Your goal — Among the entries that follow, find the lines containing the string "Click" and copy them.
-----
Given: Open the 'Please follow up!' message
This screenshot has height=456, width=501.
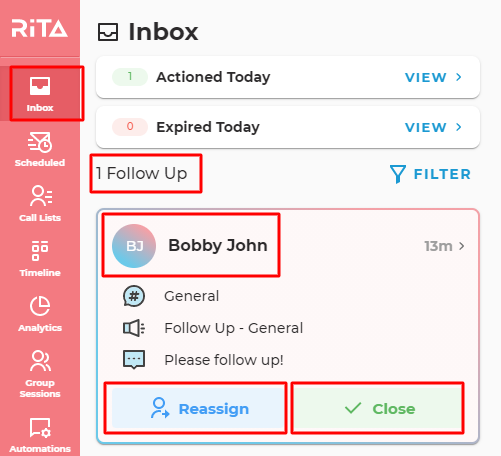Looking at the screenshot, I should (224, 360).
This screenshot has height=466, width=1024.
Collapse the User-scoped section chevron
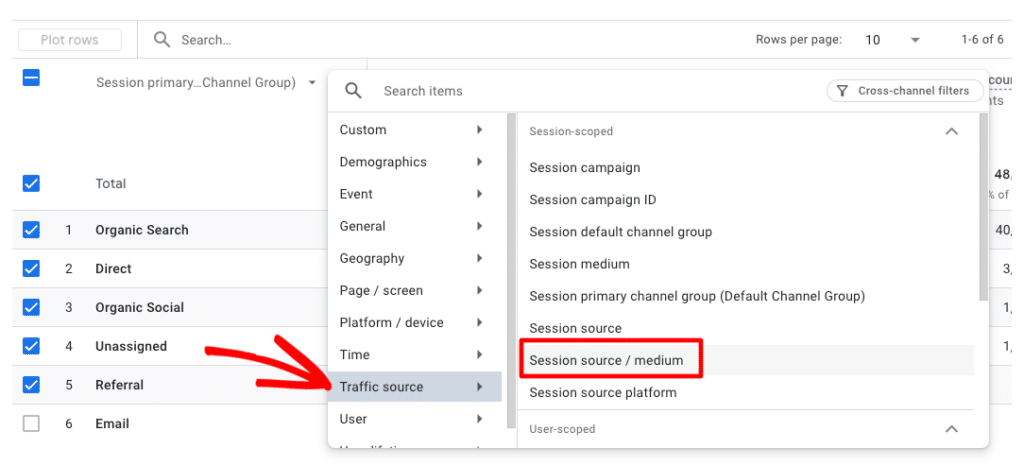point(951,429)
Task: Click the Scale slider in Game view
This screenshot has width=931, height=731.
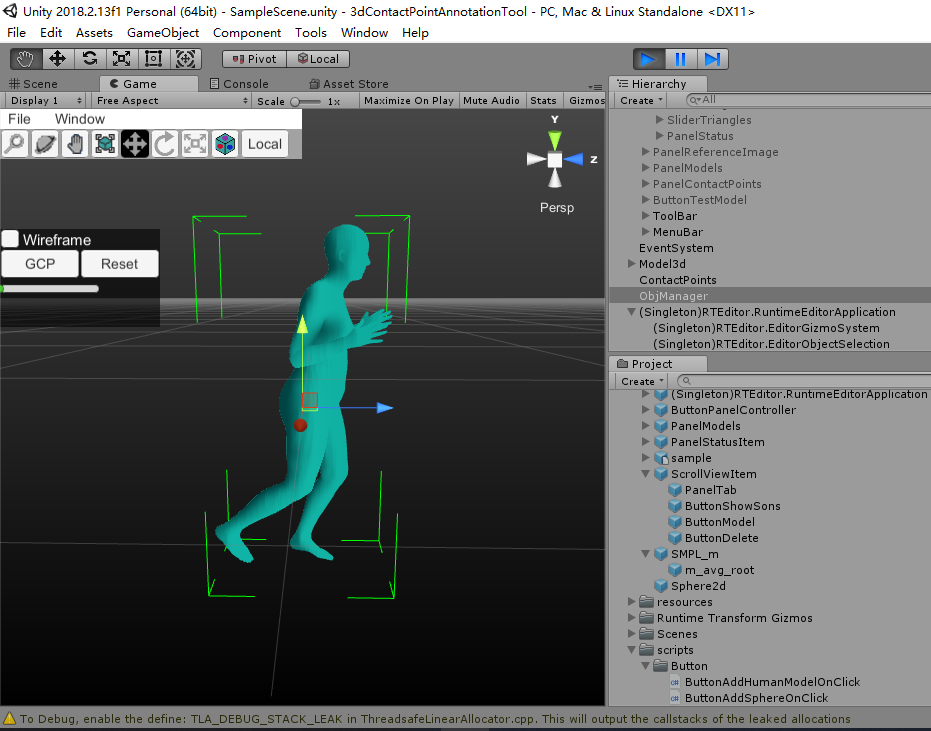Action: coord(305,102)
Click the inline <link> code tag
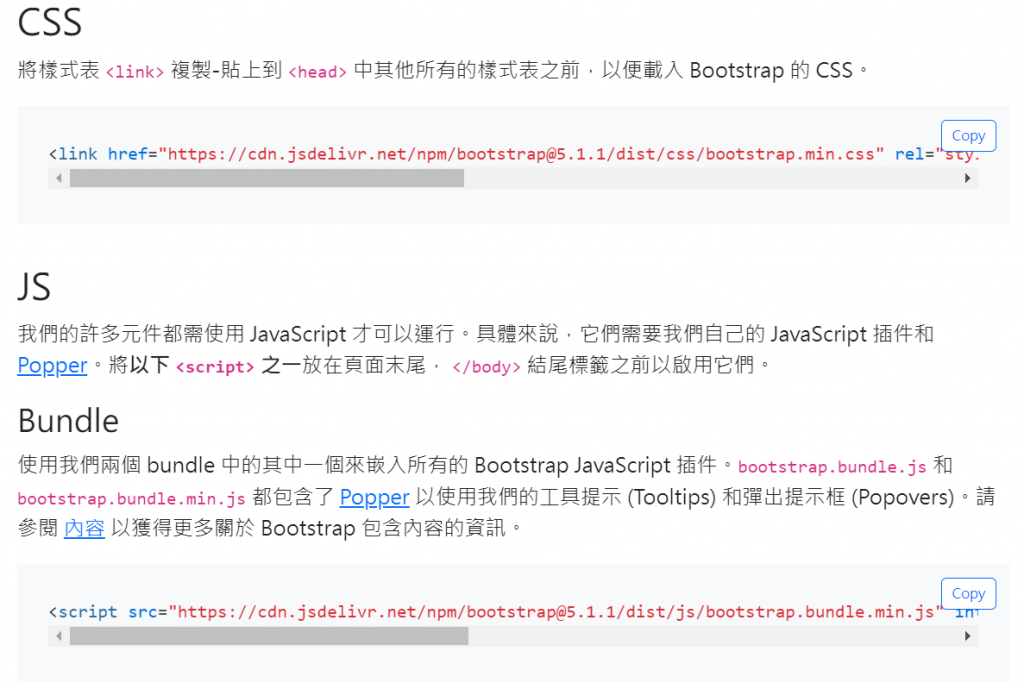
-----
Response to this task —
Task: Click the Scale slider in Game view
Click the inline <link> code tag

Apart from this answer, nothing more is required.